Putting me in the middle of a crowd chanting “The people united! Will never be defeated!” is a bit like putting the Grinch in the middle of a Christmas choir.

by Harry Cheadle
May 2 2012, 9:30pm

I went out to the May Day general strike protests in New York City yesterday, ironically enough, because it was my job. I was carrying bags of equipment to help with VICE’s live stream of the proceedings—if I wasn’t doing that there’s no way you would have found me humping across the Williamsburg Bridge in the mist, jostling against motorcycle cops and the bearded kids of Occupy Bushwick. Without going off on a rant that’s sure to attract a bunch of commenters who use V for Vendetta masks as their avatars, I’ll just say that I’ve always disagreed with the confused, anti-capitalist messaging of Occupy Wall Street, as well as their undergraduate-esque conviction that camping in public parks is a major historical development. So putting me in the middle of a crowd chanting “The people united! Will never be defeated!” is a bit like putting the Grinch in the middle of a Christmas choir, only I don’t think the Grinch rolled his eyes until they hurt.

A lot of what happened on May Day was pretty goddamn silly. Some of it was the bad kind of silliness, like “anarchists” in Seattle smashing up chain stores and cars (because that worked out so well a decade ago at WTO, right guys? You fucking won that war and felt good about yourselves, right?) or cops and protestors not getting along in Montreal. But if Seattle and Montreal were scenes out of Rage Against the Machine songs, New York’s marches—at least the bits I saw—resembled Neutral Milk Hotel B-sides, including tubas, twee outfits, and handmade instruments.

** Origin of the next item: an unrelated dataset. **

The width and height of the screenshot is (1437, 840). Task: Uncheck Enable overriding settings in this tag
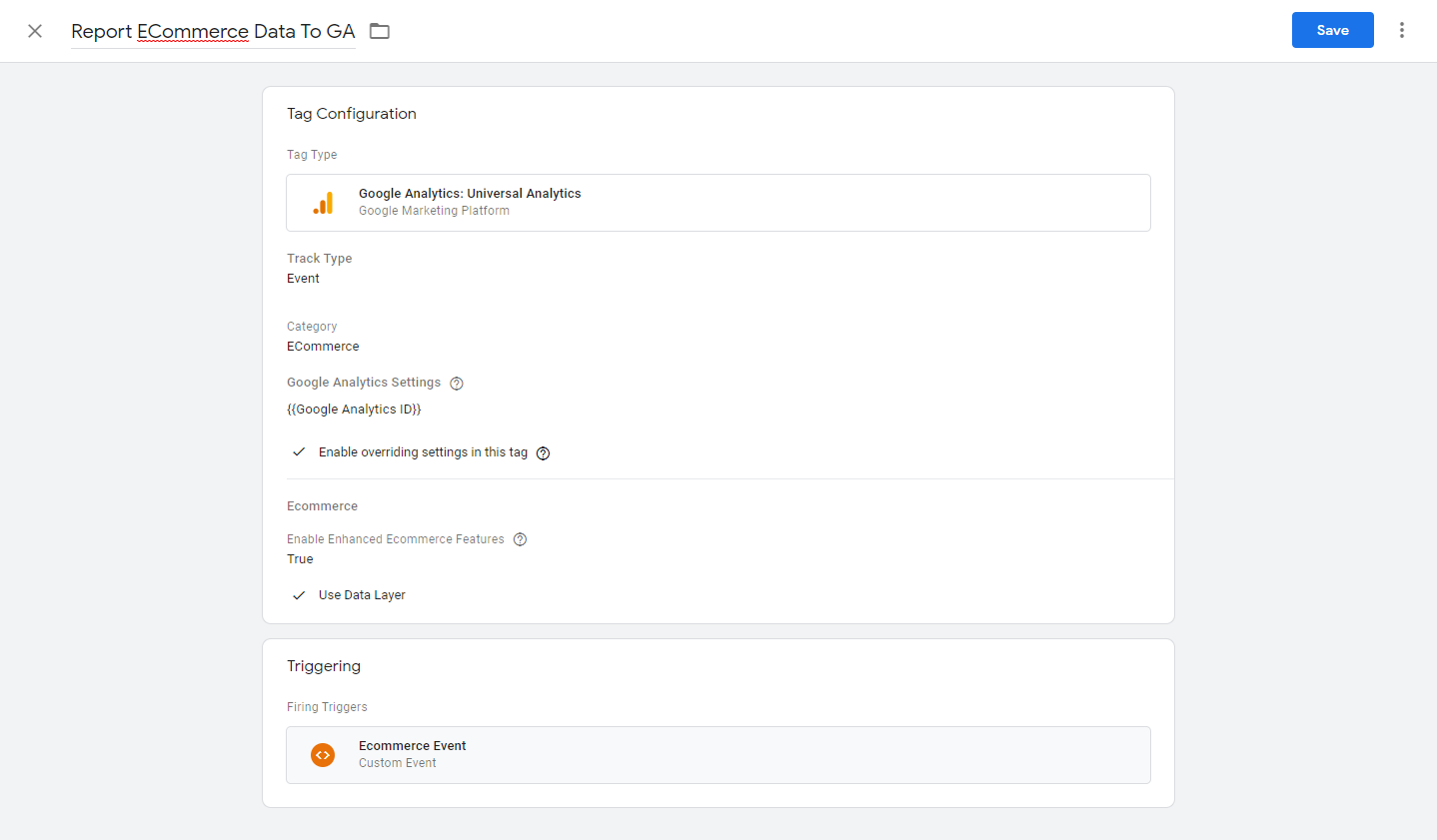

Events in New York included a meditation circle, a surprisingly well-choreographed marching band routine, a set from Das Racist, and a lot—a lot—of impromptu drumming. A young girl walked around on stilts to represent I don’t know what in Union Square, and some guys representing the one percent in “Tax Dodger” baseball uniforms (get it?) were photographed over and over again. During the march from Union Square to Wall Street, a guy in a very convincing Captain America costume stepped out onto a third-story window ledge to cheers. Believing that any of this is going to lead to the downfall of capitalism, or even, say, the government reconsidering giving subsidies to oil companies is silly—there’s no other word for it. It’s like attempting to fly to Mars by eating a lot of mayonnaise.

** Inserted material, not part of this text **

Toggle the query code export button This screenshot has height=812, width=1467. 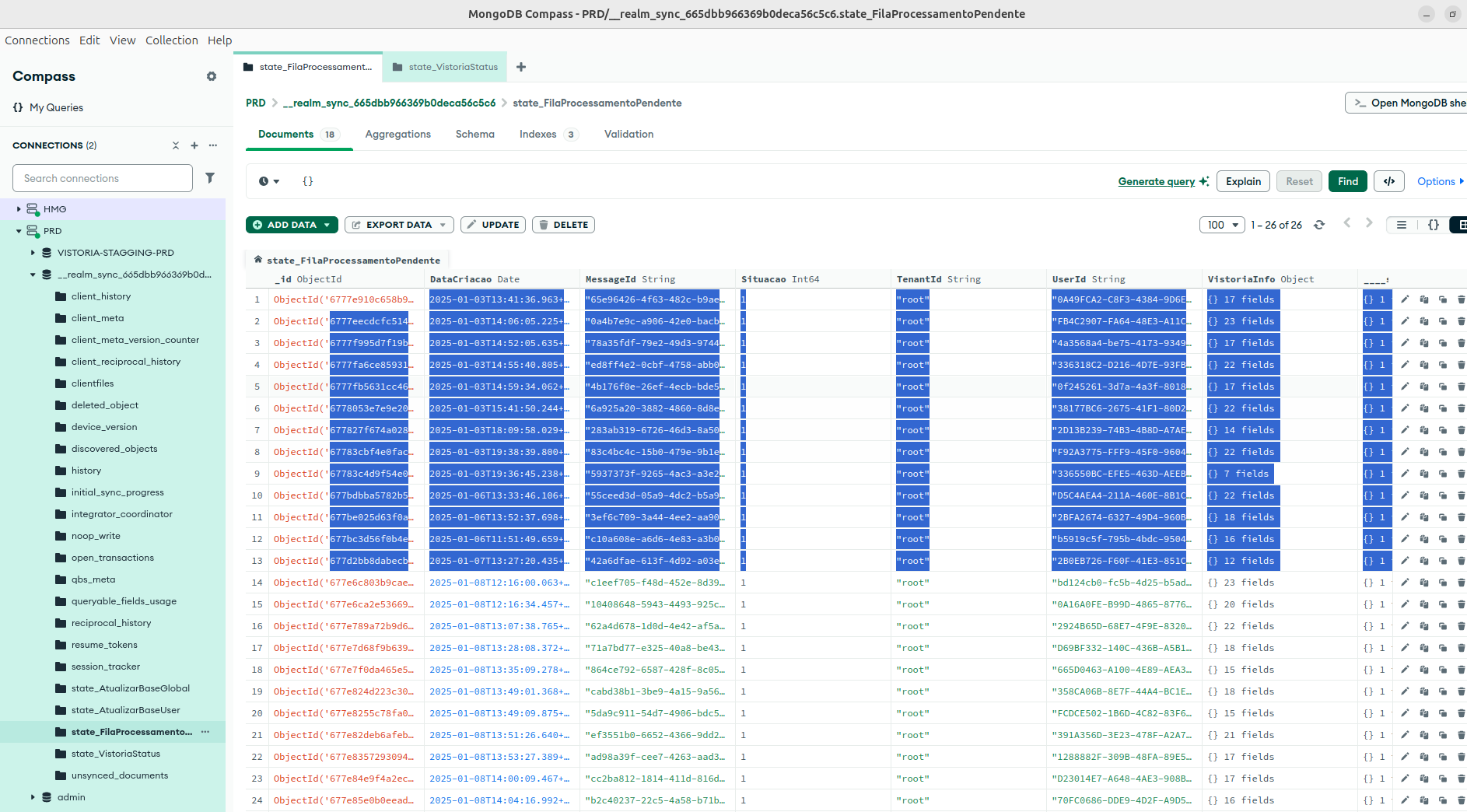[x=1389, y=181]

My main gripe with May Day, actually, concerns the people who really think they can bring the state down through protests. The anarcho-communist-whatevers in the Blac Bloc want to accomplish this goal through, um, breaking windows, or attacking photographers, or burning an American flag. How this helps anyone is kind of beyond me, but then again, I’m not a piece of shit teenager who uses The Communist Manifesto and a black handkerchief as an excuse to act like a drunken fratboy. But in New York, these guys were in the minority. There were a reported 30 people arrested yesterday, mostly on disorderly conduct charges, which seems like a lot unless you consider what happens at the West Indian Day Parade every year. And for all the black-clad stupid silliness of the Black Bloc, there was stuff like this to counterbalance it:

A lot of the silliness on May Day was the good kind of silly, the silliness that hurts no one and makes even a cold-hearted capitalist like me smile. Regardless of political affiliation, if you can’t grin at a couple of mimes pretending to be cops “frisking” bystanders, you need to lighten up a little. In the context of a protest like May Day, I don’t know how you define “success.” If the goal was to get any closer to any of OWS and co.’s demands—higher wages, more jobs, raising taxes on millionaires, relaxing immigration policy, legalizing pot and gay marriage, etc. etc. etc.—I doubt any of what happened yesterday helped anything. On the other hand, if you look at May Day as a kind of Leftist Pride Parade, not unlike Gay Pride events or New York’s Puerto Rico day, you can understand the marches as a big party that celebrates a shared identity. “Celebrates” being the key word.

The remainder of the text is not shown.